# 2.5g betta nano



## figgy (Feb 27, 2005)

Hi,

I've been out of the loop for a bit, but now am back. Getting caught up on the Life of Bob. The tank looks promising so far. What sort of light will you use?

I remember I'd promised a pic of Sprite the White in his 5 gal hex at work. Here it is: the pic is awful because my viewfinder is broken...

eco-complete
7 watt screw in CF
hornwort
java moss
java fern 
?crypts
mountain minnows
male betta


----------



## cookfromscratch (Aug 10, 2005)

Very cool tank figgy. The pic ain't THAT bad. Love all the plants everywhere! I cannot wait to get my light so I can get some more stuff in there! There is a 12" light fixture made especially for this tank. I am planning to acquire that next week. Then I'll upgrade my aquascape a bit. What do you think of the slate? Should I change over to a piece of driftwood??

Bob had his first taste of frozen bloodworms yesterday. I don't think he'll ever take dried ones again.


----------



## figgy (Feb 27, 2005)

I think the slate vs driftwood choice is all up to you. I'm a fan of driftwood but I have a fake rock formation in Sprite's tank at work so who am I?...

Thanks for reminding me to bring some frozen food to work for him!

Fig


----------



## cookfromscratch (Aug 10, 2005)

Changed things around again. Take a look and tell me what ya think. 

http://www.chandlerfamilywebhome.com/aquaria/bobjournal2.htm


----------



## cookfromscratch (Aug 10, 2005)

No one? Come on, I need some comments on the driftwood. I like it but I think it is too large for the tank. Comments? 

I know it needs more plants but I am not sure what else to put in there. I want something slow growing with a little height. I think water sprite would make an interesting addition (just floating.) Can't get much of anything here though. I am waiting to get some things through the Swap and Shop. Anyway, I could use some comments!


----------



## JBN (Oct 31, 2005)

For a 2 gallon tank, I think the driftwood might be a bit too big. You could add some forground plants like dwarf hairgrass and background could be cabomba because I heard bettas love those.


----------



## Cherry (Oct 28, 2005)

Dual posting here--two opinions for the price of one!

Me and Figgy think the driftwood is too big. I think it shouldn't look so _solid_ but should be branchey.

Cherry


----------



## cookfromscratch (Aug 10, 2005)

THanks y'all. I agree with ya totally. Just need to find something smaller. Supplies are so scarce here, not sure why. Did find a nice pot of dwarf sag today. Gonna stick that in the 2g for now. 

I'll look into cabomba. Haven't heard of that one, but I'm new to planted. 

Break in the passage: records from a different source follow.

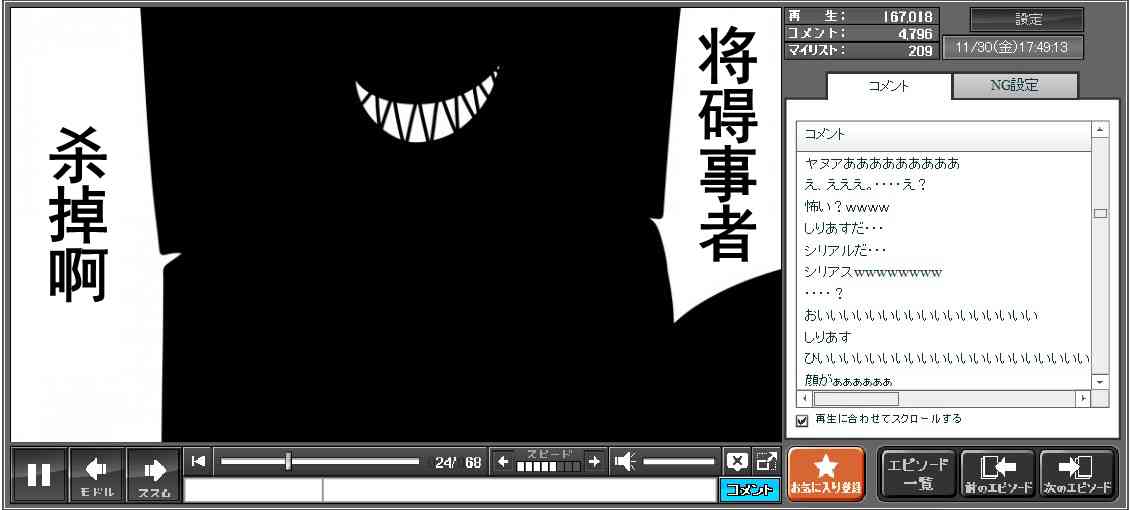Add to favorites with the star button

(x=825, y=474)
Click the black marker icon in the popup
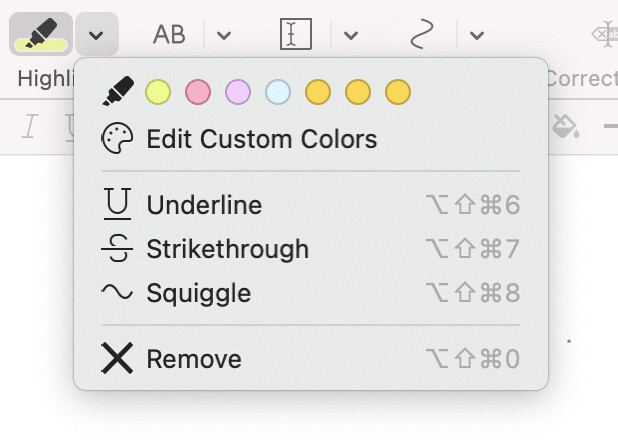The image size is (618, 444). point(118,93)
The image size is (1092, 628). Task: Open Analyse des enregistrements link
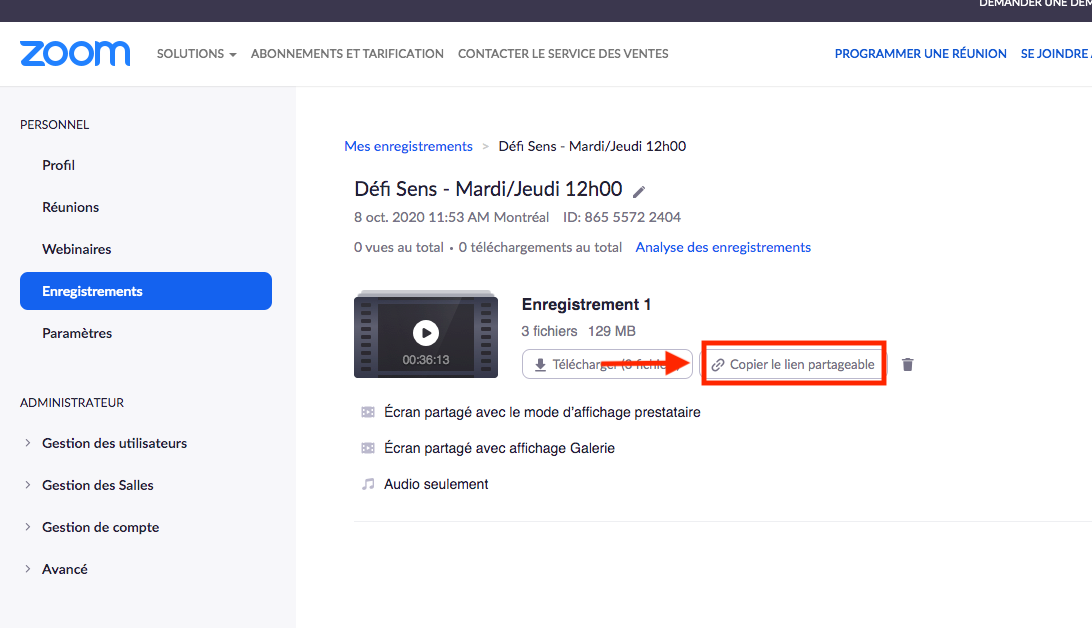click(x=723, y=247)
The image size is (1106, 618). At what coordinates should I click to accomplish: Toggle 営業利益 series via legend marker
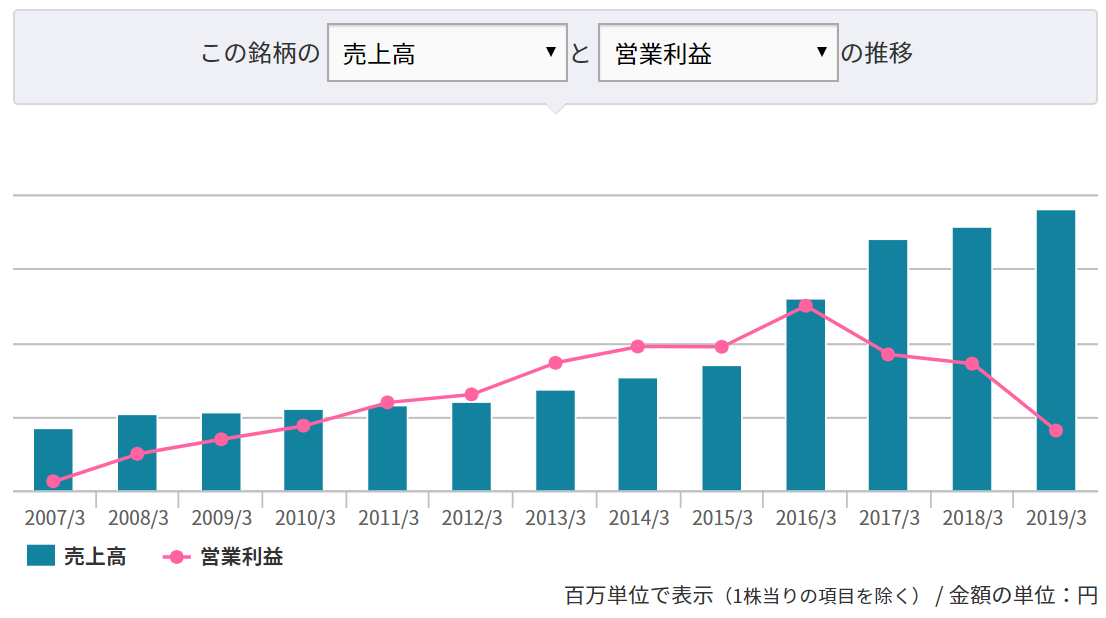(x=176, y=557)
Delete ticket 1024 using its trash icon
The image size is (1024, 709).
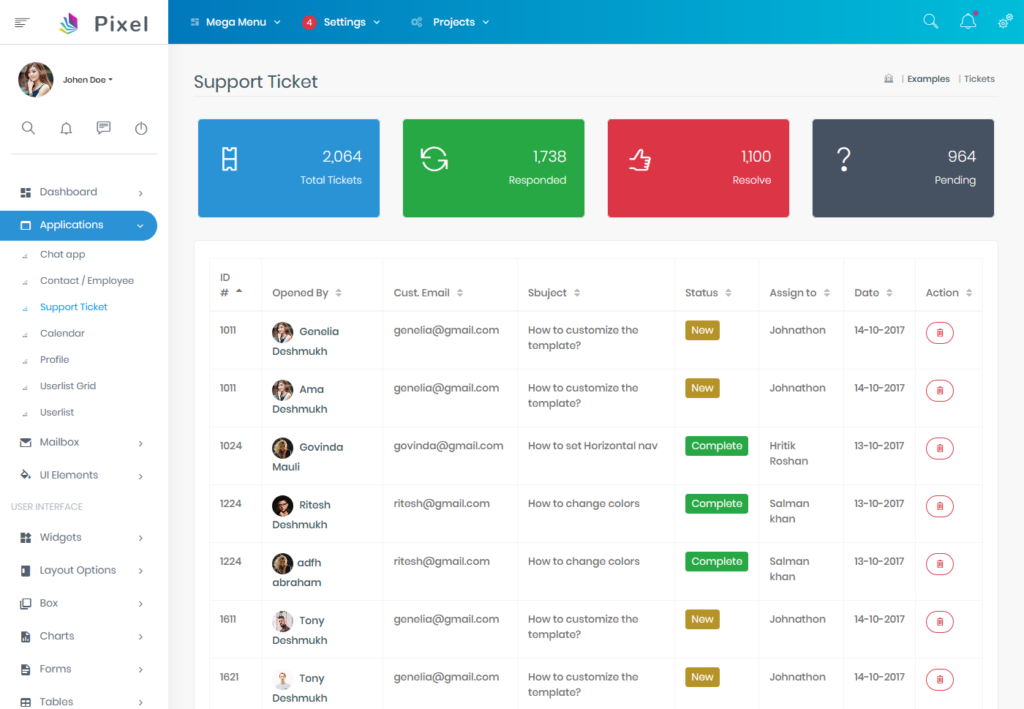939,448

OT: Just bought a 20g set up new but not in box for $35. Can't wait to get it set up this afternoon. The fishes are coming tomorrow from the lady I'm getting a 46g set up from in another week. Gonna get the fishies moved in first cuz I don't have a stand for the 46g yet. May put the large driftwood in the 20g.


----------



## Steven_Chong (Sep 14, 2004)

drifwood doesn't need to be "branchy." I mean, branchy driftwood is becoming more and more popular and it's good to have interesting shape, but seriously it's not the only way driftwood can be!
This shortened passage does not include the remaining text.